Battery storage power station in Baganuur, Ulaanbaatar, Mongolia

The Songino Battery Storage Power Station is a battery storage power station in Songino Khairkhan, Ulaanbaatar, Mongolia.

==History==
The consultant for the project was awarded to RWE Technology International GmbH in June 2021. The contract with the contractor to construct the power station was signed on 6 July 2022. The first payment for the project was made by the Asian Development Bank (ADB) on 13 September 2022.

The groundbreaking ceremony for the construction of the power station was held in August 2022 attended by Prime Minister Luvsannamsrain Oyun-Erdene and the Minister of Energy. The earthworks for the power station commenced in April 2023 and the power station was commissioned in December 2023. The remaining civil works commenced on 1 April 2024 and completed by September 2024.
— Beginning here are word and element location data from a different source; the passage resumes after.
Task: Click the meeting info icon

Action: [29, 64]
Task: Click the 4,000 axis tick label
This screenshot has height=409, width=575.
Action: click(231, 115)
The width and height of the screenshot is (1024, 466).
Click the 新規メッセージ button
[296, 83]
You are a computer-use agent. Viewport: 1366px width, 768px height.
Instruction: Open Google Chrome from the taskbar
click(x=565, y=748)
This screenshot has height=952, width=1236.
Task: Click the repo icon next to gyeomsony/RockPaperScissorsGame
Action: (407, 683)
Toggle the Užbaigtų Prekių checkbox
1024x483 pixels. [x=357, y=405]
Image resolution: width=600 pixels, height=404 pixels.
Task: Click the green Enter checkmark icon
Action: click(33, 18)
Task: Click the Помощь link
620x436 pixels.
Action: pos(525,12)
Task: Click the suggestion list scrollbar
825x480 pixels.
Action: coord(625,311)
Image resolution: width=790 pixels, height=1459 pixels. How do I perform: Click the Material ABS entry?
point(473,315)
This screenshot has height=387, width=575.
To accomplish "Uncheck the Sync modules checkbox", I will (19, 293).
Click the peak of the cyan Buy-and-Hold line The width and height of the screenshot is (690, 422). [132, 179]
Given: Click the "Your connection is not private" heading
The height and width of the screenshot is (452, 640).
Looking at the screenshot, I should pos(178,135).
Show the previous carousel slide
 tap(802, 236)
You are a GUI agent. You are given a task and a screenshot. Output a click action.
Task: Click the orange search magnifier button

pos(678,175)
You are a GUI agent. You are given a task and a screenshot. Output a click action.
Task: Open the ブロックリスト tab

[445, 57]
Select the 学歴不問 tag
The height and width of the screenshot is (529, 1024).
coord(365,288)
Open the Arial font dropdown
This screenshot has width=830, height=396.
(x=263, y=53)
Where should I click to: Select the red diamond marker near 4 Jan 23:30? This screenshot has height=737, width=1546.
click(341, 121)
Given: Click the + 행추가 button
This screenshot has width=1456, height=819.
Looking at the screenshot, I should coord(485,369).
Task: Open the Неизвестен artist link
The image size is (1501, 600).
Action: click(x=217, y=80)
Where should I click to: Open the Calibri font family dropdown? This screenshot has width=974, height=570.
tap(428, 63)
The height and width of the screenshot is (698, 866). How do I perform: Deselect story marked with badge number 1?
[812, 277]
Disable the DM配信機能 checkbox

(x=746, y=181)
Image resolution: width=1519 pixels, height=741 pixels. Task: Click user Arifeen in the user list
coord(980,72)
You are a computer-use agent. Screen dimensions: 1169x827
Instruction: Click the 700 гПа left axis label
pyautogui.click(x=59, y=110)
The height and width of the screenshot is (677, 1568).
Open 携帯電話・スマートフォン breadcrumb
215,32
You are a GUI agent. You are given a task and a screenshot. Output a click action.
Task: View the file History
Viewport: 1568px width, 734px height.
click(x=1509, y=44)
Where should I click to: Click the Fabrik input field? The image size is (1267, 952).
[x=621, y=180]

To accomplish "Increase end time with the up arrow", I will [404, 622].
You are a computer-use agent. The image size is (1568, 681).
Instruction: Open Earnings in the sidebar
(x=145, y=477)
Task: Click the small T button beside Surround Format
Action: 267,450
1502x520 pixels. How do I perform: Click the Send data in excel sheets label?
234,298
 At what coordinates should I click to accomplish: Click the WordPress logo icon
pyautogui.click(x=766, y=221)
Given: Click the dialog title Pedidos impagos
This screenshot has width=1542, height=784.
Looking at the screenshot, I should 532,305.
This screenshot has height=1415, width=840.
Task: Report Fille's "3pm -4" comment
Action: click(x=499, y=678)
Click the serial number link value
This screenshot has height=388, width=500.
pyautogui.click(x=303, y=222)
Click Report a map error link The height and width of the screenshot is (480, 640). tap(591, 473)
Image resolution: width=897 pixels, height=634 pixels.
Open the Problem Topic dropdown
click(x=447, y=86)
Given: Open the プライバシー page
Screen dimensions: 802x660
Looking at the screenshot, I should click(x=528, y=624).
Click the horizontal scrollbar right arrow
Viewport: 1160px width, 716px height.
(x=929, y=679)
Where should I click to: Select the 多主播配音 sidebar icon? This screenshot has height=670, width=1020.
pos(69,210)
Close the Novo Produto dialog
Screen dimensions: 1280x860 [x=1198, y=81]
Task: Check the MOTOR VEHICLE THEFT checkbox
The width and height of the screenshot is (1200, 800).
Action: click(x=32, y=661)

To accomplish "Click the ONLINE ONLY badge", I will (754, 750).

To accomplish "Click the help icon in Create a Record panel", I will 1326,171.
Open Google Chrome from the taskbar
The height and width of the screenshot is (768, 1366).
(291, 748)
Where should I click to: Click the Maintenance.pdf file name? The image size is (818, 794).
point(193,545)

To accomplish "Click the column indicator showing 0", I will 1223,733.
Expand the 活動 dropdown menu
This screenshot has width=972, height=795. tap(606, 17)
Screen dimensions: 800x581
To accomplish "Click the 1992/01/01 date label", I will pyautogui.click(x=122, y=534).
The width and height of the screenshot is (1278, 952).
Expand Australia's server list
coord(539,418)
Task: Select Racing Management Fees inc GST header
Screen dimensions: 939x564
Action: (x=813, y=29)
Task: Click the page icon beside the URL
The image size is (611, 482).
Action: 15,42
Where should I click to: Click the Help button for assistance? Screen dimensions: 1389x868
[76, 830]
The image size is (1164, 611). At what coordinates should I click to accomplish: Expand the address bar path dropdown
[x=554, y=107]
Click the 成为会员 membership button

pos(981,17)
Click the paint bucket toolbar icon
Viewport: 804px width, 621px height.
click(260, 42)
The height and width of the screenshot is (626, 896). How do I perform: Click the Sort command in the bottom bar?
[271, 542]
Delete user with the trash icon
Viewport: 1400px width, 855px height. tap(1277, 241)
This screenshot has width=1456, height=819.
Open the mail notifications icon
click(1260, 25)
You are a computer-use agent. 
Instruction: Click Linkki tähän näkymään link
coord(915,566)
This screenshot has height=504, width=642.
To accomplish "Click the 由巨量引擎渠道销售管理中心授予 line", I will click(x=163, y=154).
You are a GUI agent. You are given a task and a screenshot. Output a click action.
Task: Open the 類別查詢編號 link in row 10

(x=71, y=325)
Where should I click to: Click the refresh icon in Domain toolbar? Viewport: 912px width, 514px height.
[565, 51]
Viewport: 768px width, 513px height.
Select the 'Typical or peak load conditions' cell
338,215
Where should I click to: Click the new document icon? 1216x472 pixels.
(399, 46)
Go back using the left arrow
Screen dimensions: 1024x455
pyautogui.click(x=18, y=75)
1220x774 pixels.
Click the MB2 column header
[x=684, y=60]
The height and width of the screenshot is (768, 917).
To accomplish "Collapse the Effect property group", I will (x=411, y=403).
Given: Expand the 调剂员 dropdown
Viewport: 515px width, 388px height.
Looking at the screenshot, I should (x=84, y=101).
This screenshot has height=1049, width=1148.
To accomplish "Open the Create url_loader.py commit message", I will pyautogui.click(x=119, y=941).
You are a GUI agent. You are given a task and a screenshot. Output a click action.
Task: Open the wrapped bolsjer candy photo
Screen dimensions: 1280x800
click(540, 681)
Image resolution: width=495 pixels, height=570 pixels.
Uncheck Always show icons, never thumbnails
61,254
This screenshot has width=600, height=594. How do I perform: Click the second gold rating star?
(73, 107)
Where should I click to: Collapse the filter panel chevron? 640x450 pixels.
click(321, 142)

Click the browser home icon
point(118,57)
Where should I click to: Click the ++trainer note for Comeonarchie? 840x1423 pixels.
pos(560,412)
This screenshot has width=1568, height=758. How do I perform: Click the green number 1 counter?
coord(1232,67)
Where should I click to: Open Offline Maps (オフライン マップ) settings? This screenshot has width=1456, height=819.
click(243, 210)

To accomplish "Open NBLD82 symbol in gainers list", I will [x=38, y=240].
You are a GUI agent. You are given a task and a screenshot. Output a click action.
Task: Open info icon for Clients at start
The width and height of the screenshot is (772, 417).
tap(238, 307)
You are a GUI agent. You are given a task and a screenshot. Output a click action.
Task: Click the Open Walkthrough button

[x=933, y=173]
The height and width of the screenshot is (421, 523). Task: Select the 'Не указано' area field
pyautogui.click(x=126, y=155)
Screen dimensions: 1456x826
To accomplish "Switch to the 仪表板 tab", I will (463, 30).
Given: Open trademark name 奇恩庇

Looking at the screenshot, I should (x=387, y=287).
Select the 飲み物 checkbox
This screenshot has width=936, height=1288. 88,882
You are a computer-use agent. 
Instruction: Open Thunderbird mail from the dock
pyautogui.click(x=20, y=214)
==Technical specifications==
The power station has an installed electricity generation capacity of 80 MW. It produces 200 MWh of electricity annually. The power station supplies electricity to the central energy system of the national grid. The power station is interconnected with the 220/110/35 kV Songino substation.

==Architecture==
The power station complex spans over an area of 16 hectares. It consists of seven sections, which are the control room building, two 100 MWh transformers, 35 kV indoor switchgear and 32 cold storage facilities with 64 containers. It is equipped with pump station for firefighting with underground pipes, outdoor hydrants and drainage system. It is also equipped with parking area, lighting towers and paved roads for maintenance.

==Finance==
The power station was constructed with a cost of US$80.9 million. It was funded through soft loan by the ADB. It was also supported by the Government of Mongolia by granting the project various tax exemptions.

==Management==
The power station was constructed by Jiangsu Zhongtian Technology Co., Ltd (ZTT) and Zhongtian Energy Storage Technology Co., Ltd (ZEST) from China. The consultant for the project was RWE Technology International GmbH from Germany.